Only after the fact are we hearing arguments that bypassing courts and Congress in conducting searches on American citizens is OK. It makes you wonder why The New York Times, which sat on the story for more than a year, waited to break this news to us until long after the 2004 election. Even now, the media has merely questioned whether it is an “overreach of executive power.” That’s putting it mildly.

Since the founding of our republic, warrants have been a textbook example of the system of checks and balances between our branches of government. The executive branch, which enforces the law, always had to seek approval from the judicial branch, which issues warrants, before being able to search people’s homes, tap their telephone calls or otherwise invade the privacy that is guaranteed them under the Fourth Amendment.

Defenses of the president’s actions have ranged from self-serving and fear-mongering to the utterly absurd. Attorney General Alberto Gonzales said on Dec. 19, for example, that “speed” was an issue in bypassing the courts. But the fact is the Foreign Intelligence Surveillance Act of Congress of 1978 set up a court specifically for approving foreign intelligence requests. The court, in a reflection of its specialized purpose, rejects very few requests and approves them with deliberate speed.

Another defense of President Bush is that in a time of war, he has powers as commander in chief that allow him to go outside the law. Abraham Lincoln, for example, once suspended the right to habeas corpus (a writ ordering a person in custody to be brought before a court) during the Civil War. But this is the first time such a wide breach of law has been conducted behind the scenes – without public pronouncement or a chance for debate. It is the very definition of unchecked power, a situation that goes completely against the kind of government our founders intended.
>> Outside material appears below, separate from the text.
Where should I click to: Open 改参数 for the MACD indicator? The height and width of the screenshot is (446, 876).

In a Dec. 23 article, Washington Post opinion columnist Charles Krauthammer tried to defend the administration’s actions by pointing out that “In 1972 the Supreme Court required the president to obtain warrants to eavesdrop on domestic groups but specifically declined to apply this requirement to snooping on foreign agents.” While that may be true, Bush’s program treats all American citizens as foreign agents, a presumption of guilt that also goes against our nation’s tradition of the rule of law.

Finally, there is a more practical argument against mass surveillance: It doesn’t work. An article by Jennifer Granick for Wired News argues that “People with something to hide are adept at speaking in codes. Teenagers tell their parents they are ‘going to the movies’ when they are going to drink beer.” Criminals also know to misspell victims’ names to avoid detection.
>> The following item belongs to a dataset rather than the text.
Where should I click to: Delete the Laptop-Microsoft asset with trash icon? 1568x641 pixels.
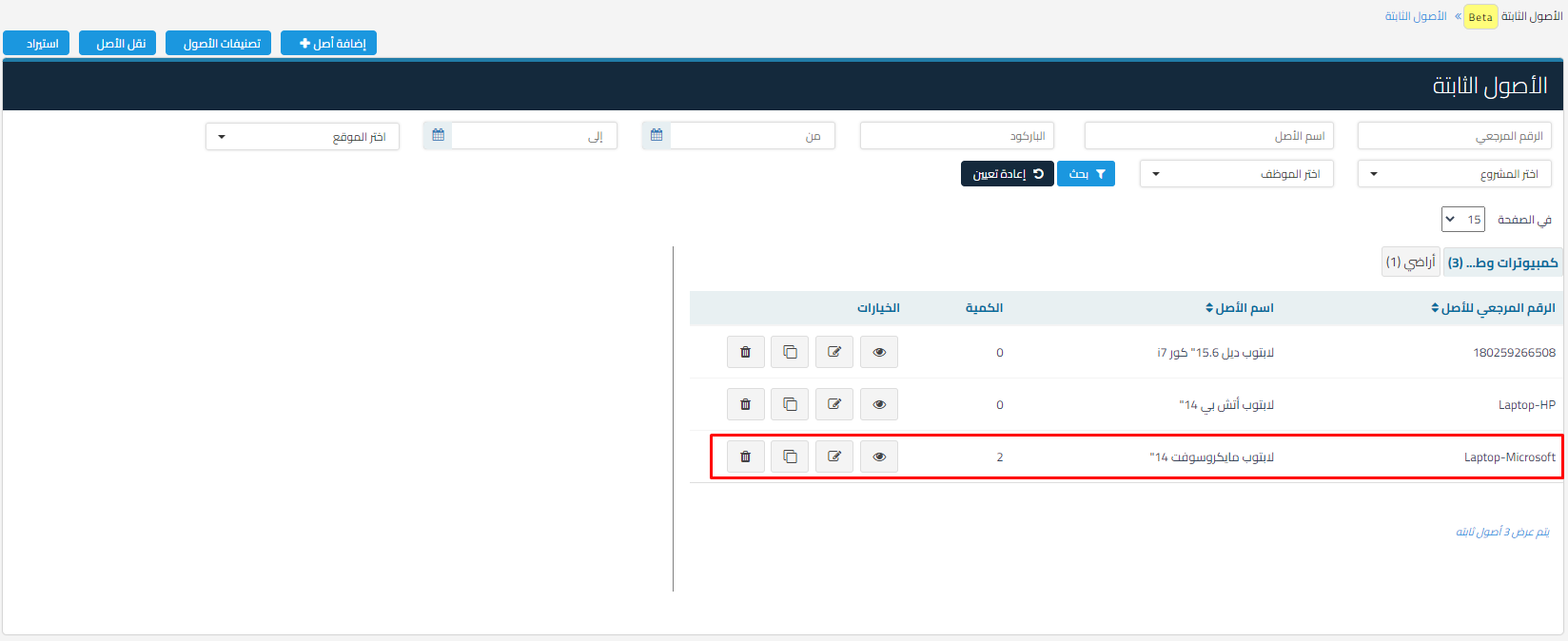pyautogui.click(x=745, y=457)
Even when spying technologies work, Granick notes, they “inevitably produce an unacceptably high number of false positives” and catch innocent people in their snare. Remember when Yusuf Islam, the former Cat Stevens, was blocked from flying to the U.S. because his name was found in the no-fly database?
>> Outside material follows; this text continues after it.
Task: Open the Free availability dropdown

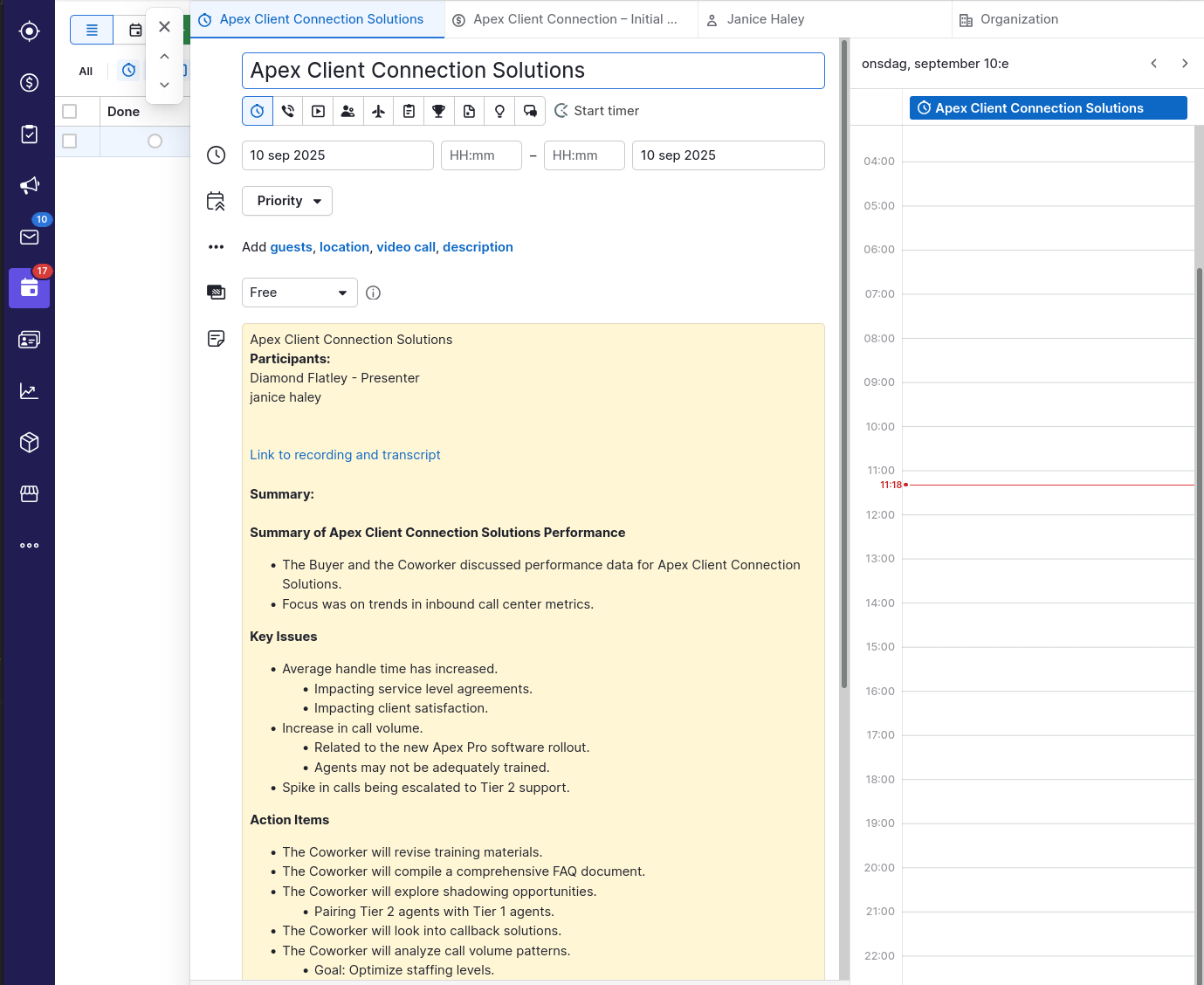Action: (x=299, y=293)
We are in a time of war, but it is an undeclared war with an indefinite objective and an unknowable end. The question we have to ask ourselves is whether we are willing to surrender our basic civil liberties until a time in the future that we may or may not live to see and whether the power to suspend those liberties should lie in one man.

Most Americans understand the values their country stands for and have sided with the law. An AP-Ipsos poll released Jan. 7 showed that 56 percent of Americans believe wiretaps, even for suspected terrorists, require a warrant. A Jan. 16 poll shows that Americans may even favor the “I” word – impeachment – by a margin of 52-43 percent (a similar poll six months ago found a reverse result at 42-50).

On Dec. 18, 2000, Bush once joked after a meeting with congressional leaders that “If this were a dictatorship, it’d be a heck of a lot easier, just so long as I’m the dictator.” No one’s laughing now.